Short exercise.
Copy the records below verbatim, from the line containing "Given: Click the 114.076 current price tag" through the line containing "click(349, 122)", both lines included.

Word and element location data
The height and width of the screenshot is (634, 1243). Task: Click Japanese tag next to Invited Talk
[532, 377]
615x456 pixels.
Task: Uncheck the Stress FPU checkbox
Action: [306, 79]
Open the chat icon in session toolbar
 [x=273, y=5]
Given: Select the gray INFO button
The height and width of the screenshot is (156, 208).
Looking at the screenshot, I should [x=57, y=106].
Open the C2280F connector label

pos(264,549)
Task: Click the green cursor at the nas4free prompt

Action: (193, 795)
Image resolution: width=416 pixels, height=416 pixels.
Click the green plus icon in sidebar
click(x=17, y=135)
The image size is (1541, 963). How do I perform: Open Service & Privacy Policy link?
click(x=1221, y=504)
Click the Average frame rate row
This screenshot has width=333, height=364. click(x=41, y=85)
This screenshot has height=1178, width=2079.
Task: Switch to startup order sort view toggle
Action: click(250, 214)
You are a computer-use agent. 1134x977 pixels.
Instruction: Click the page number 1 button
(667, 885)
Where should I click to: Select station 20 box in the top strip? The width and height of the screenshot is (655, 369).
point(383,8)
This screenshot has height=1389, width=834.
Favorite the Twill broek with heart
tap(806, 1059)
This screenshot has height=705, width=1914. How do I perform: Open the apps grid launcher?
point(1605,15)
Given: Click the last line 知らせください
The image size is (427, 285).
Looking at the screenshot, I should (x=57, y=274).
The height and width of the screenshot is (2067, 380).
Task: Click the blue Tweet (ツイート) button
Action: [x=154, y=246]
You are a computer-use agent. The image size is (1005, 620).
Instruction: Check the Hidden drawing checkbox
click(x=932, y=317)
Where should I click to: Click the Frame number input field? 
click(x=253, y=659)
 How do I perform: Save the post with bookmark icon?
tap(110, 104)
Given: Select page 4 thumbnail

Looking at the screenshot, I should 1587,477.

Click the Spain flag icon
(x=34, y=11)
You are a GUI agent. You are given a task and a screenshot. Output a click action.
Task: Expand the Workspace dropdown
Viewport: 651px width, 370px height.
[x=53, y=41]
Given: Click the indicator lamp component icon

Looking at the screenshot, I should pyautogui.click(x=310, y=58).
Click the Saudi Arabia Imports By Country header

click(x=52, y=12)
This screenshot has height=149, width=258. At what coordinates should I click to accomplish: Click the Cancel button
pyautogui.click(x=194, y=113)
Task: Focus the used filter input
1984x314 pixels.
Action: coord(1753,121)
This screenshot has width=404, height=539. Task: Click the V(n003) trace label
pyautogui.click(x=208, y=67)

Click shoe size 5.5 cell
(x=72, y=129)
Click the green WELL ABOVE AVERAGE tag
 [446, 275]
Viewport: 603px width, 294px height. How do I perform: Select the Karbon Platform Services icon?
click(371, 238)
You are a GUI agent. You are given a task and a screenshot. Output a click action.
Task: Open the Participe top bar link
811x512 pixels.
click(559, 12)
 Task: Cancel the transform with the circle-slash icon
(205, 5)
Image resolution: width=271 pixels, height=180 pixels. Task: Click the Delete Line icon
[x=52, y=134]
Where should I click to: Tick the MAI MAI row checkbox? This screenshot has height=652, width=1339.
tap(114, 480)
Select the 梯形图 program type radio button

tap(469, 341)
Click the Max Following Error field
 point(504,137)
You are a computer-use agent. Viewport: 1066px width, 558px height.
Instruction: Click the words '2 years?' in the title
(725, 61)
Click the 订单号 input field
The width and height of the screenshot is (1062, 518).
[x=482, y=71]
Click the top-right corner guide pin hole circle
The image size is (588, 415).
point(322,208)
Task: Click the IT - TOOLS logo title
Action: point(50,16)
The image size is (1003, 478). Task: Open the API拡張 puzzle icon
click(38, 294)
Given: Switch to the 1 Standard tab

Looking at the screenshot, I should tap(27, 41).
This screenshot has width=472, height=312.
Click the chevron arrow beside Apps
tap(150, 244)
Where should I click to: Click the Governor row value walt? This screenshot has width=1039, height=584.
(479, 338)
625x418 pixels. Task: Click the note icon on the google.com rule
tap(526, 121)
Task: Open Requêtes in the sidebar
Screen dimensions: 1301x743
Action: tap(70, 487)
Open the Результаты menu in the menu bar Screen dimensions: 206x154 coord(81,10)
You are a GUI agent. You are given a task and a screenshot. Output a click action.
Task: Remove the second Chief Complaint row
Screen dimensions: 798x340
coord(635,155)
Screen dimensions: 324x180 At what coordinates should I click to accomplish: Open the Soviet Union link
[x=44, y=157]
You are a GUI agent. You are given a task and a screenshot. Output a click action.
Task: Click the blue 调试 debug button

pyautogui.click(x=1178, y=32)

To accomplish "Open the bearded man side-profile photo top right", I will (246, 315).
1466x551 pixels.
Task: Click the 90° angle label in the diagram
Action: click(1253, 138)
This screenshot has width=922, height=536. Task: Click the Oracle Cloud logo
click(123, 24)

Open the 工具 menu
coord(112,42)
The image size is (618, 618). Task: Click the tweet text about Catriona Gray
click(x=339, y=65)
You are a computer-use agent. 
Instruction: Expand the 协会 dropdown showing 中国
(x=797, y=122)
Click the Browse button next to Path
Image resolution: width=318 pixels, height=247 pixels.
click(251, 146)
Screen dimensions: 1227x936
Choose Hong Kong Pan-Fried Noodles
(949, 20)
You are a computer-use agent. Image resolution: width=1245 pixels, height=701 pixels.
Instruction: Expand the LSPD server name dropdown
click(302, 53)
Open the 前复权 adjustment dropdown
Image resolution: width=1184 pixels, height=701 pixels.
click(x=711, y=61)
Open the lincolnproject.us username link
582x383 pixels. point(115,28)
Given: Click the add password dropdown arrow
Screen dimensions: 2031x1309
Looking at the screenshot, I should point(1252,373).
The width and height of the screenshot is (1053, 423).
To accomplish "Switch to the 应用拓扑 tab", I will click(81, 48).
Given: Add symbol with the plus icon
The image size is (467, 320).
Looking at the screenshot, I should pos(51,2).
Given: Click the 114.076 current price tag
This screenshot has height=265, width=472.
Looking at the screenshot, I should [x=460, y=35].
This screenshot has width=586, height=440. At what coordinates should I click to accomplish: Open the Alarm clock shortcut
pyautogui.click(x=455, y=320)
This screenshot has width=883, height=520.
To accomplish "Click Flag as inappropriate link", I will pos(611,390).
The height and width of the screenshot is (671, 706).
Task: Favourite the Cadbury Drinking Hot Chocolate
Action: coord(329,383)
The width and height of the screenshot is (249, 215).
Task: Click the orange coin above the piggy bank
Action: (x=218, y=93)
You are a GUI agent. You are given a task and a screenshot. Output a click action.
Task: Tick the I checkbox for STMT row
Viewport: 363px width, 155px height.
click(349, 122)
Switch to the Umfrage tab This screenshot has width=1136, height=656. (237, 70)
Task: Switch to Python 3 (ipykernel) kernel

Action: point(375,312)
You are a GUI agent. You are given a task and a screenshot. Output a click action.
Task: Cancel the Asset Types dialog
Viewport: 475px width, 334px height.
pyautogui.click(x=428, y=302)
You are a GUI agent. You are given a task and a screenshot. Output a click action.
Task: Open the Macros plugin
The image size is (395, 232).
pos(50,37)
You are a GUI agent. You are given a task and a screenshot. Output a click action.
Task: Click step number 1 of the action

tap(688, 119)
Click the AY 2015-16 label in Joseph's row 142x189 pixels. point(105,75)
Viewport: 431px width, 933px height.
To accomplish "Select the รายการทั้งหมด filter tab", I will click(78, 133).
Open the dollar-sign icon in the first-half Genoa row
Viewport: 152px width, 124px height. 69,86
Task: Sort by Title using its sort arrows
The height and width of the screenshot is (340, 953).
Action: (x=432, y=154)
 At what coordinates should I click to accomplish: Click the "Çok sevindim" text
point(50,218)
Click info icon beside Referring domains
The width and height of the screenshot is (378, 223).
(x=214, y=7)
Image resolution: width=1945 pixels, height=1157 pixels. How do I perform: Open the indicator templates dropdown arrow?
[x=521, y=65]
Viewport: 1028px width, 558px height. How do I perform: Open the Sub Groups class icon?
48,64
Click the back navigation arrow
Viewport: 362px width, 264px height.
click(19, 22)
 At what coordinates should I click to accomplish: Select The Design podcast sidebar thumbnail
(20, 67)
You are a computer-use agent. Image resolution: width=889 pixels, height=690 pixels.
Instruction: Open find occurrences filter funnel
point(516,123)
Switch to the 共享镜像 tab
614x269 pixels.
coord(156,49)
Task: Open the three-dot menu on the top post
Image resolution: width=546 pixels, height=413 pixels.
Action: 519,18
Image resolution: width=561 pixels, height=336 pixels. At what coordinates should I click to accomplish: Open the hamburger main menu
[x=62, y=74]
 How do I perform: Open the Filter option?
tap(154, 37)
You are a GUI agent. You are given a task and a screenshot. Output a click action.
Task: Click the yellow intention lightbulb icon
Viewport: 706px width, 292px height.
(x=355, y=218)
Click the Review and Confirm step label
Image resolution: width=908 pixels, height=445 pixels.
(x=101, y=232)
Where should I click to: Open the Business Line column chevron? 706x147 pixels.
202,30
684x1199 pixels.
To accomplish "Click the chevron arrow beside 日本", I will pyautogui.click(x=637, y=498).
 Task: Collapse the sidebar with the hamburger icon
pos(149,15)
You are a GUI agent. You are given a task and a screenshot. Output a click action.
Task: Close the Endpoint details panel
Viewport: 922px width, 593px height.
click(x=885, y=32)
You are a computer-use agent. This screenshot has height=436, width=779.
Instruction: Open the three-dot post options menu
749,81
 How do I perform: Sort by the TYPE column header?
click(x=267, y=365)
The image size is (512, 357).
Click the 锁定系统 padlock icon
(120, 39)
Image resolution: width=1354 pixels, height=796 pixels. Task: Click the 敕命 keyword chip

Final result.
Given: Click the 114.076 current price tag
This screenshot has height=265, width=472.
Looking at the screenshot, I should [x=460, y=35].
This screenshot has width=586, height=440. At what coordinates should I click to accomplish: Open the Alarm clock shortcut
pyautogui.click(x=455, y=320)
This screenshot has width=883, height=520.
To accomplish "Click Flag as inappropriate link", I will pos(611,390).
The height and width of the screenshot is (671, 706).
Task: Favourite the Cadbury Drinking Hot Chocolate
Action: coord(329,383)
The width and height of the screenshot is (249, 215).
Task: Click the orange coin above the piggy bank
Action: (x=218, y=93)
You are a GUI agent. You are given a task and a screenshot. Output a click action.
Task: Tick the I checkbox for STMT row
Viewport: 363px width, 155px height.
click(349, 122)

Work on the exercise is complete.